L’unico sopravvissuto fu Otto Frank, il papà di Anne e Margot, grazie a lui è giunto a noi il diario di Anne.
L’ultima goccia
In questo racconto che faccio, molti di voi avranno notato che a volte, con Anne Frank, parlo al passato e altre al presente.
Non ho sbagliato verbi, o almeno l’ho fatto appositamente, perché la sento così vicina, così contemporanea che è come se ci parlassi oggi.
Il tuo carattere è molto simile al mio Anne, ed anche io come te, “mi faccio più rimproveri di quanti me ne vengano dagli altri” e tutti insieme, spesso sono una quantità tale da diventare insopportabile.
Ci sentiamo incompresi, ci sentiamo in qualche modo soli e perseguitati, un bersaglio mobile anche del fuoco amico.
In questi secondi ho terminato di leggere il tuo racconto, il primo e l’ultimo che hai scritto.
Non potrò confrontarmi più con altre tue parole che avresti potuto dipingere con la tua stilografica a 16,17,20,30,80 anni.

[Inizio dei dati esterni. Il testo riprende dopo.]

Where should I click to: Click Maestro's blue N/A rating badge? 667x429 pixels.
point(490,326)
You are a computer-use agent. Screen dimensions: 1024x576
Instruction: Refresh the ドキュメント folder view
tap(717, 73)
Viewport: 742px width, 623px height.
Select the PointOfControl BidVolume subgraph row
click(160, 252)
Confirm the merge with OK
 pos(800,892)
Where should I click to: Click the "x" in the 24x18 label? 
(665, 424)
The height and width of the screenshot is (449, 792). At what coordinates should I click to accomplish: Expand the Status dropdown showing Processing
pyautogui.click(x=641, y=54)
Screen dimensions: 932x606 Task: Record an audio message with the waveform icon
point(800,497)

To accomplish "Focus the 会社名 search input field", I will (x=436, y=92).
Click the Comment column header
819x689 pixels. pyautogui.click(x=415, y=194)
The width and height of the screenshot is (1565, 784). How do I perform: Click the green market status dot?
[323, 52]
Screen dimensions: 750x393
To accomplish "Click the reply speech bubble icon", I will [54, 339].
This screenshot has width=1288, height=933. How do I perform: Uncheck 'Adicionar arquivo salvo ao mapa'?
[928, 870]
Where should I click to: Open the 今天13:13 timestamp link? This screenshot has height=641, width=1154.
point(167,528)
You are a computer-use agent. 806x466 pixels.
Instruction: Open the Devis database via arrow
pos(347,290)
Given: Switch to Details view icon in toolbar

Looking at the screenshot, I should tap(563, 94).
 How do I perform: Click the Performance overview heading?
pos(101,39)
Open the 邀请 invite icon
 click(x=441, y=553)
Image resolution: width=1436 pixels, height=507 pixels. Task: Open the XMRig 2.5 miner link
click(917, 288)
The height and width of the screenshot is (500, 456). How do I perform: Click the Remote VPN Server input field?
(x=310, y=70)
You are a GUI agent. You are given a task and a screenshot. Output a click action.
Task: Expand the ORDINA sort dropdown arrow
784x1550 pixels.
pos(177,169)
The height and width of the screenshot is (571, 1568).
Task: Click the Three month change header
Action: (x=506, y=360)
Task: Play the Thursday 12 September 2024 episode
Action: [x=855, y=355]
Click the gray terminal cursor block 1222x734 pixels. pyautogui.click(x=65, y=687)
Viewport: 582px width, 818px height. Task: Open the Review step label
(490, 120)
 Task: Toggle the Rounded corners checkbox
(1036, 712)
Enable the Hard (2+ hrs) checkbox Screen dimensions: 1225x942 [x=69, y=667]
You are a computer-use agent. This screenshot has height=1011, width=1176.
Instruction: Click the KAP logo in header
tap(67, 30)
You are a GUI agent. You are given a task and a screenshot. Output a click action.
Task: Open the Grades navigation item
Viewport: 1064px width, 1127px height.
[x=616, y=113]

Ed è così non perché te ne sei andata come tutti un giorno ce ne andremo, ma a causa di altri uomini.
A causa di persone che, coscientemente e volontariamente, si sono messe al posto di dio, di un Dio non cristiano, di un Dio non Ebreo, di un dio minuscolo nato dalla malvagità, dall’ignoranza, dall'”impulso di distruggere, di uccidere, di assassinare e infierire” su gli altri.
Forse ricomincerò a leggere da capo il tuo “Diario“, continuerò certamente a riflettere sulle tue parole ben chiare.
Spero, intanto, che i “pigri“, i seguaci del “facile” che non avranno voglia di studiare le tue scritture, da questo mio piccolo dialogo con te possano trarre stimoli utili per non essere inutili.
Forse nessuno lo leggerà, probabilmente a pochi interesserà ciò che penso, ma cosa importa? Scrivendo ho imparato quale gioia porta con se la scrittura, me lo hai ricordato tu: “Chi non scrive non può sapere quanto sia bello scrivere … e se non ho il talento di scrivere per i giornali o i libri, be’, potrò pur sempre scrivere solo per me“.
Il tuo Amico per sempre Eugenio.
Scheda del libro
ANNE FRANK DIARIO
Edizione definitiva a cura di Mirjam Pressler approvata dall’Anne Frank Fonds.